Enfim, voltemos ao presente. Voltemos a hoje.
Há alguns dias, a escola de Anouk, de 7 anos, organizou um passeio ao Jardim Botânico, no Rio de Janeiro. No meio do passeio, a proposta era fechar os olhos e explorar os sentidos. Mas, para isso, era preciso organizar a criançada em duplas. E o parceiro de Anouk foi Rafael, de 7 anos, personagem fácil desse blog que tem síndrome de Down.  Ao contar a experiência em casa, a mãe de Anouk perguntou:
- Você o ajudou?
- Não, mãe. Eu que estava de olho fechado: ele que me ajudou!!!
Situação semelhante vivenciou Dudu, que tem 8 anos. Ele faz judo num clube em São Paulo e, entre os alunos, está Vivi. Vivi é uma menina, de 15 anos, e tem síndrome de Down. Na hora do treino, Vivi é mais uma. Não é a menina frágil com síndrome de Down que todos têm que ter cuidado. É apenas mais uma aluna, no meio de tantos. E, dia desses, Dudu foi fazer dupla com Vivi, o que gerou uma curiosidade de sua mãe:
- Filho, como foi treinar com Vivi?
- Normal – disse ele, lacônico, como fazem as crianças quando não veem nada de anormal numa situação.
- Mas por que o sensei te pediu para ajudar? – perguntou querendo saber tudo em detalhes
- Mamãe, a Vivi é faixa branca, e eu sou faixa cinza. Os mais graduados têm sempre que ajudar os outros. Eu também já fui faixa branca e já fui ajudado por alguém.

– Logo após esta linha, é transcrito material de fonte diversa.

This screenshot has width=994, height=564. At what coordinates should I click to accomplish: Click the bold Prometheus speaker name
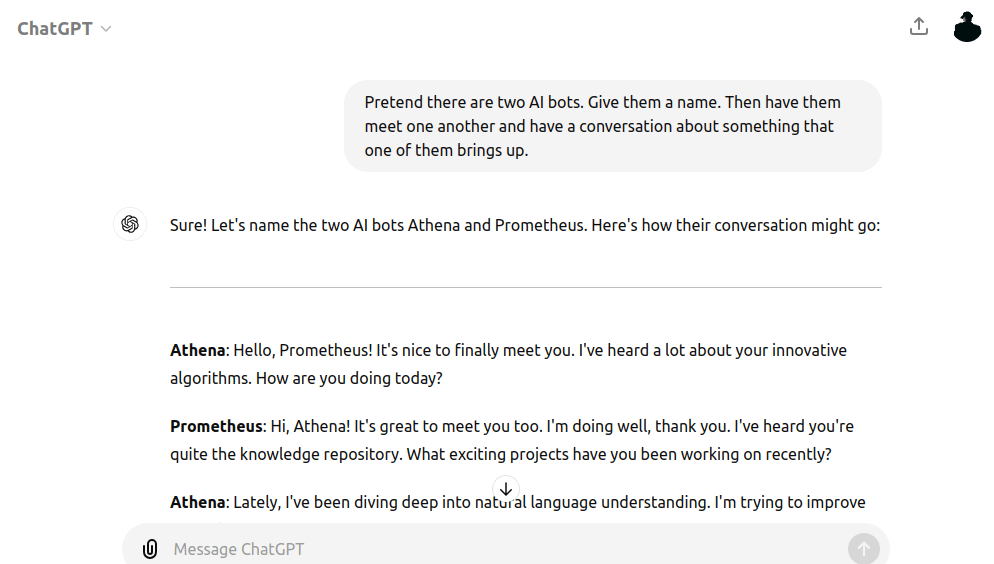pyautogui.click(x=216, y=426)
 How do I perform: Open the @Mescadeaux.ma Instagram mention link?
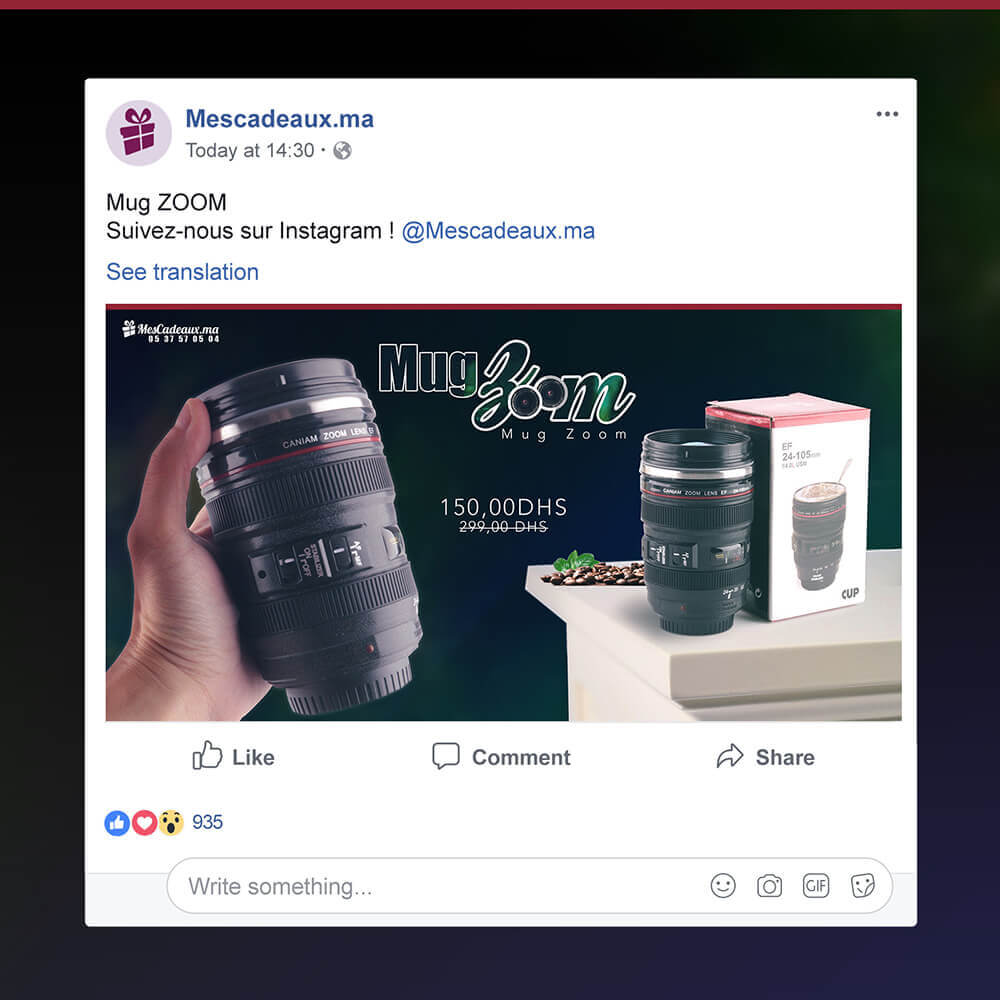498,231
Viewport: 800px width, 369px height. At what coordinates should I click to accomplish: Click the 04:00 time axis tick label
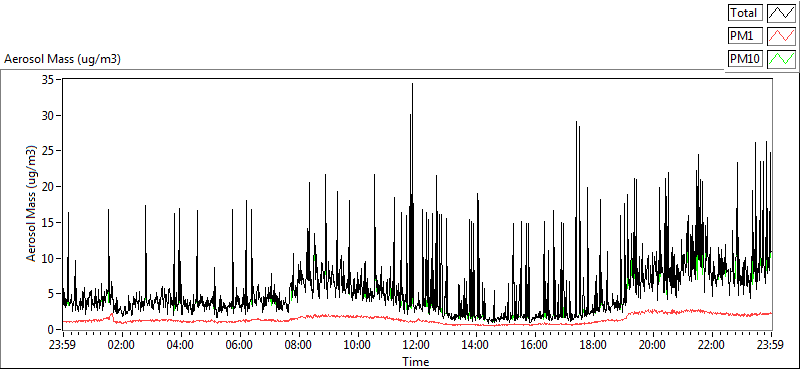pos(181,345)
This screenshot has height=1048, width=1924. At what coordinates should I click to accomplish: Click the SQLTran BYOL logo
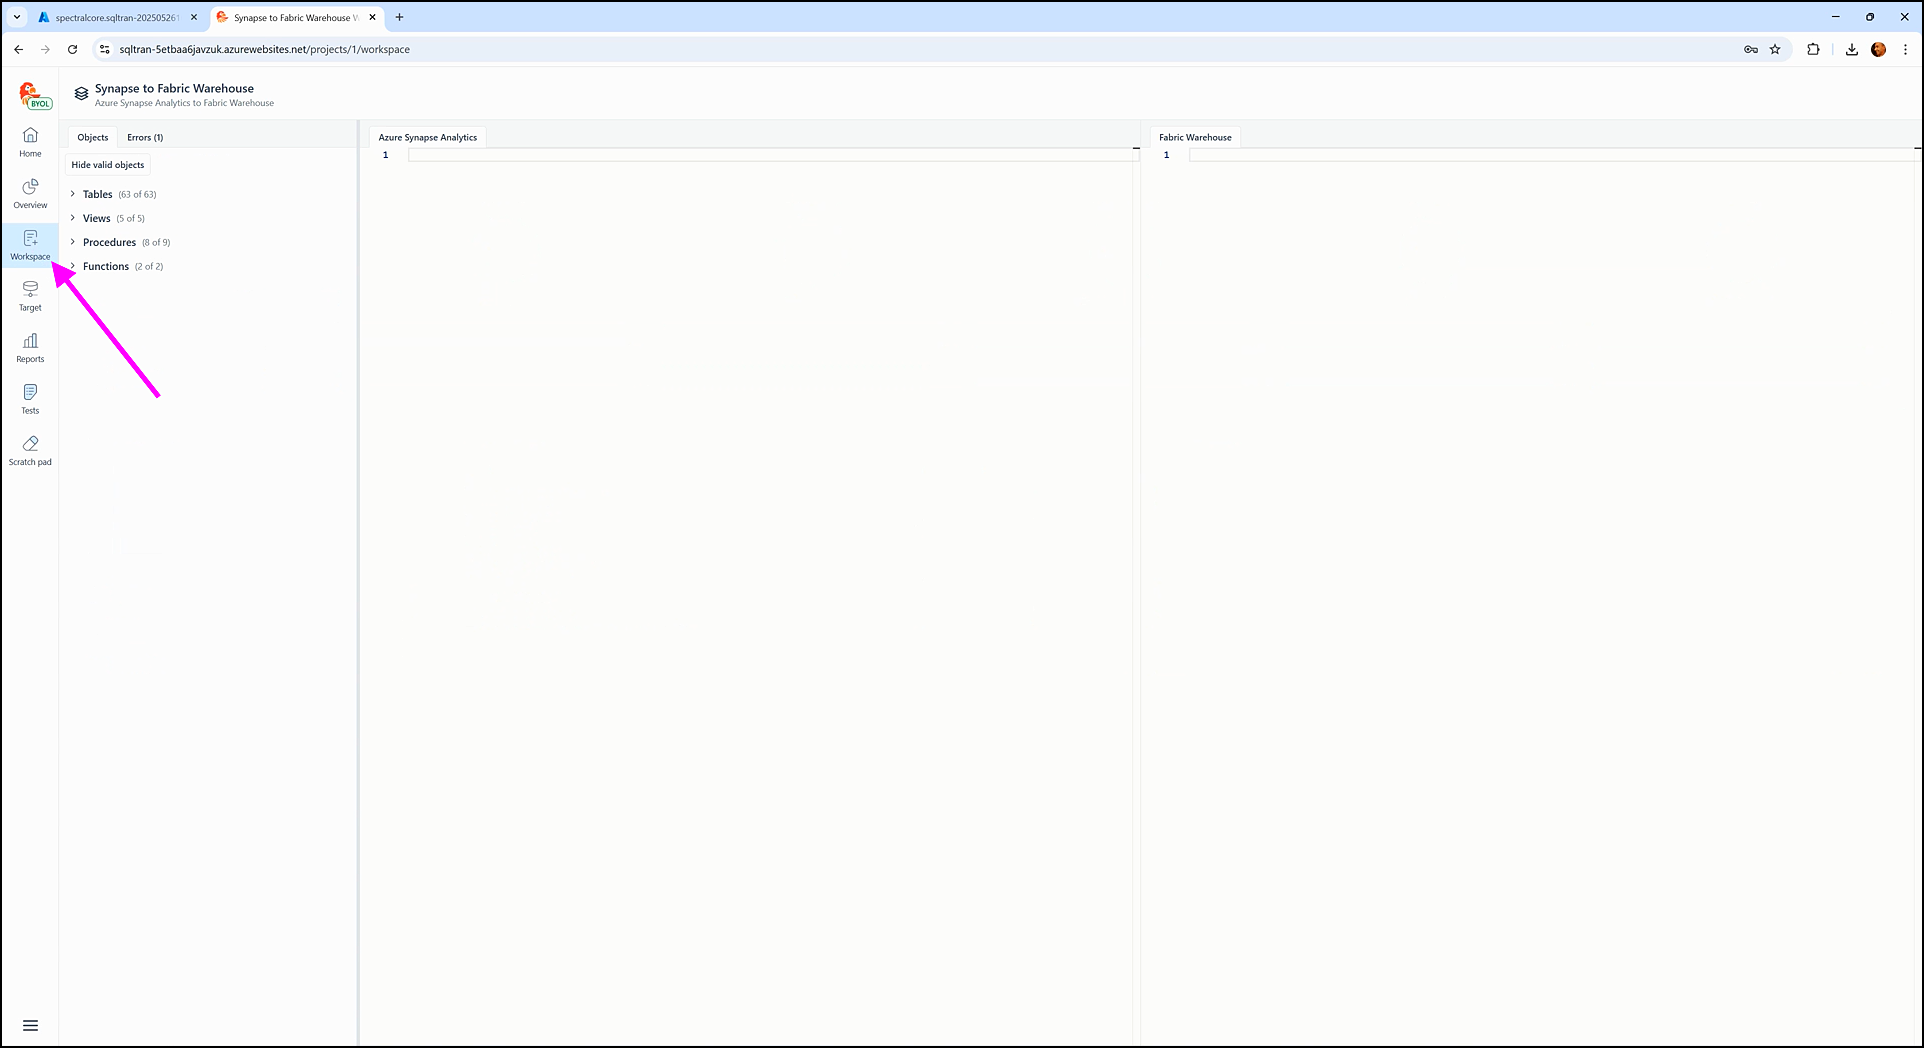tap(34, 96)
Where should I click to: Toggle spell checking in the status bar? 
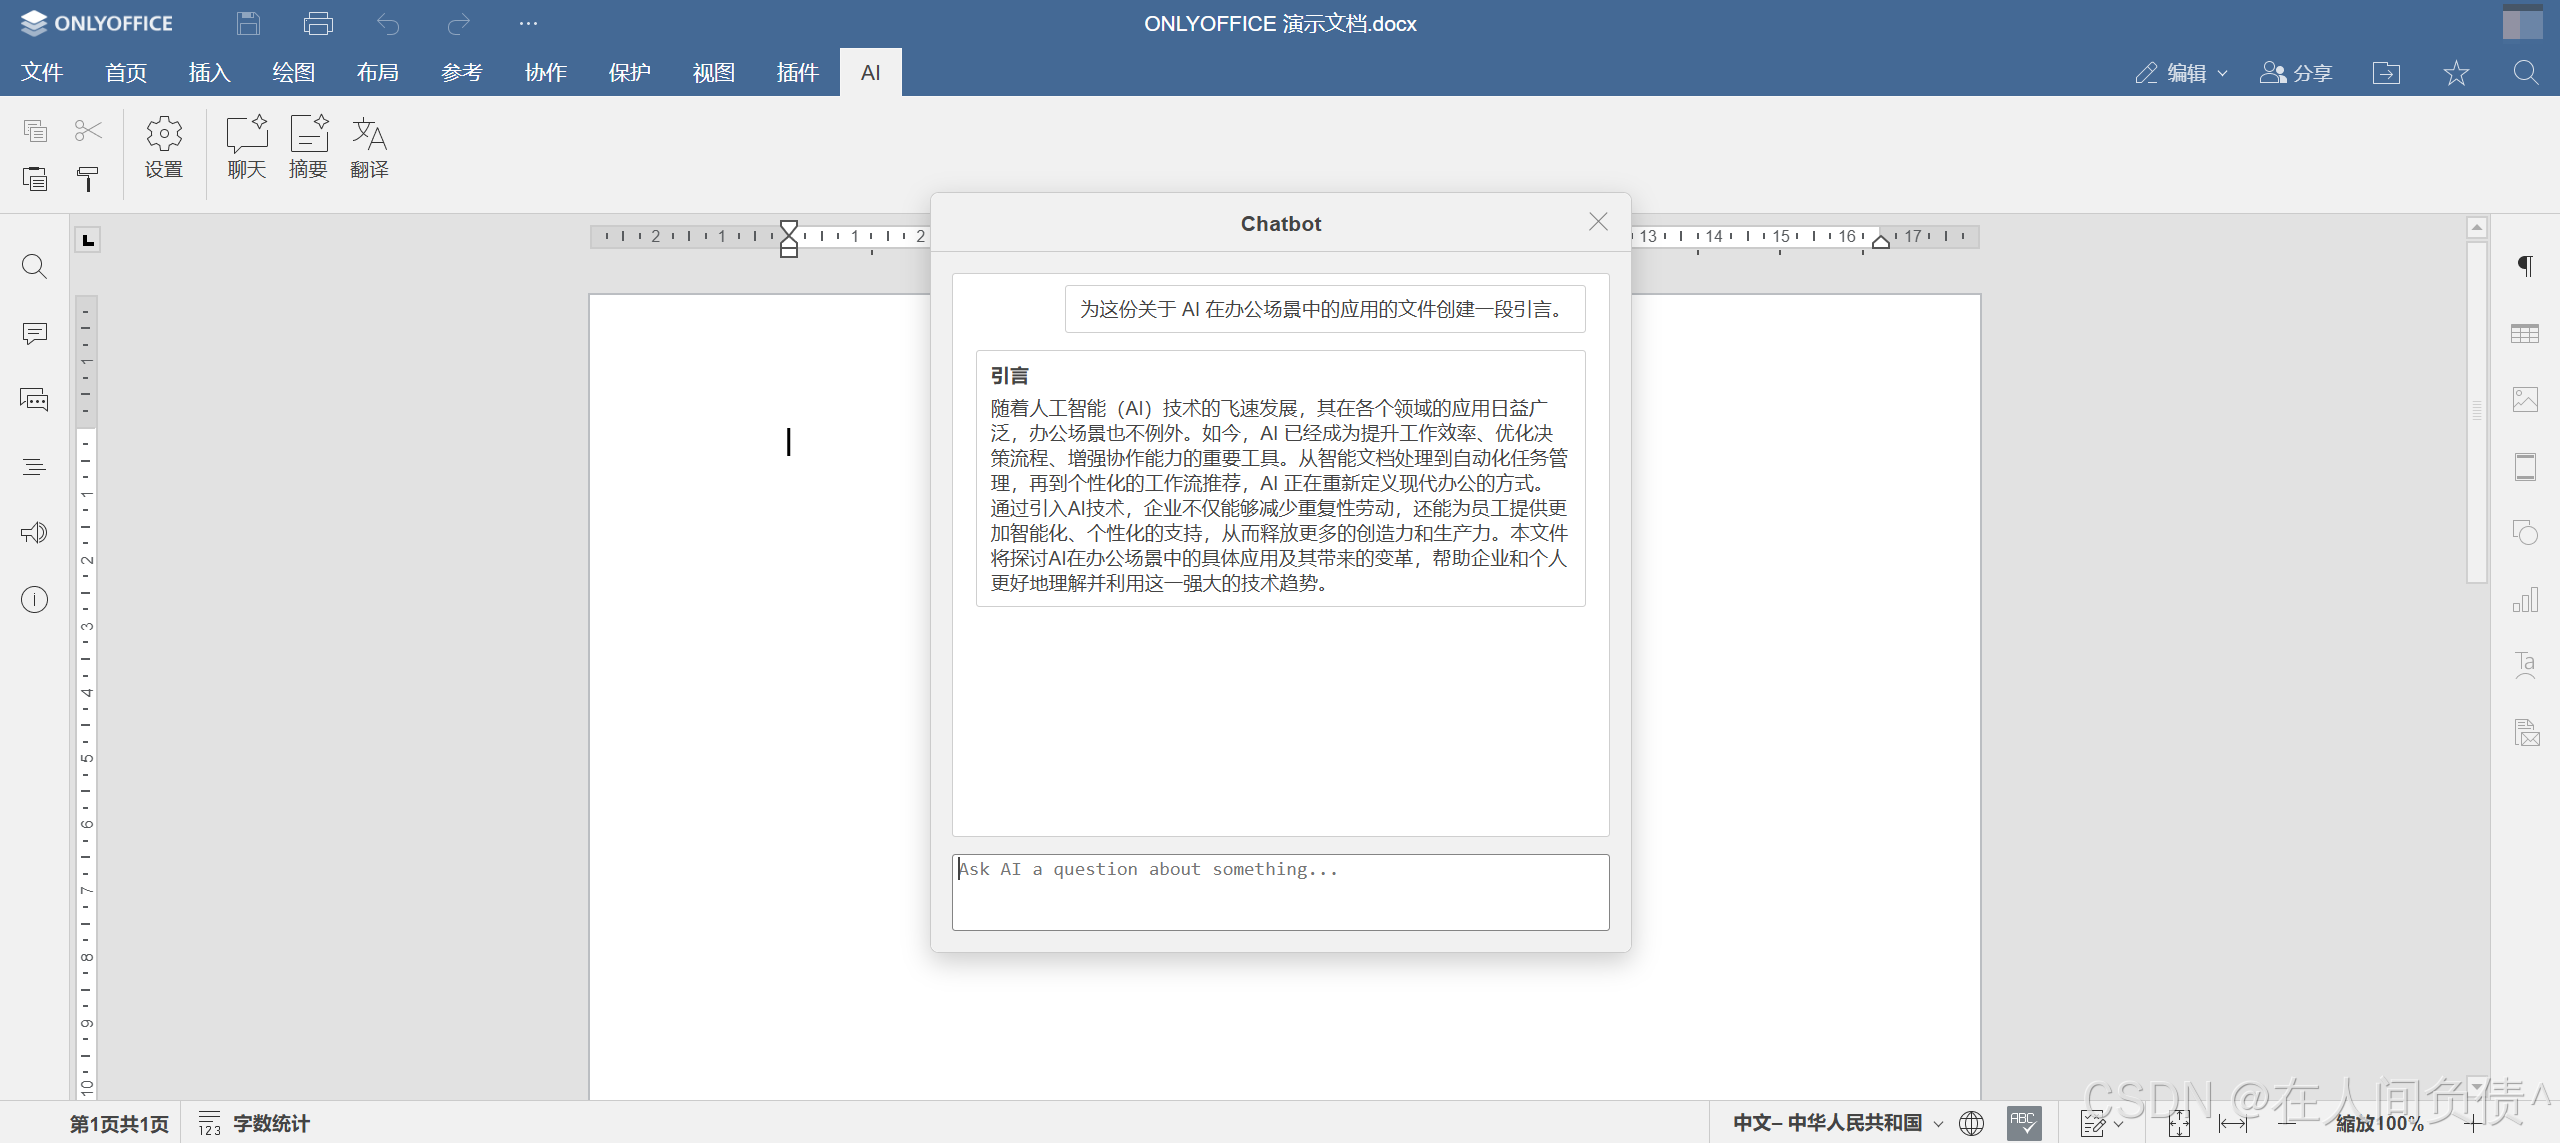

Não veem nada de diferente porque ali não tinha inclusão. Essa palavra não cabe ali. Vivi é mais um dos alunos de Judô. É como Dudu ou Manuel. É mais um no tatame, que se integra pela força do esporte – peça-chave, fundamental mesmo, quando falamos de não deixar ninguém pra trás.
Vivi é apenas mais uma na aula de judô. Mais que isso, aliás. Ela é uma campeã: ganhou medalha de ouro em sua categoria numa competição.
O que queremos dizer é que essas experiências são únicas. E não são boas somente para as crianças que têm alguma questão – no caso, por coincidência, síndrome de down. Essas passagens fazem todo mundo crescer, aprender e enxergar o outro.
Parabéns a Dudu, Anouk, Rafa e Vivi. Mas, também, parabéns a seus pais e professores que ensinaram seus filhos a não fazer da deficiência um bicho de sete cabeças.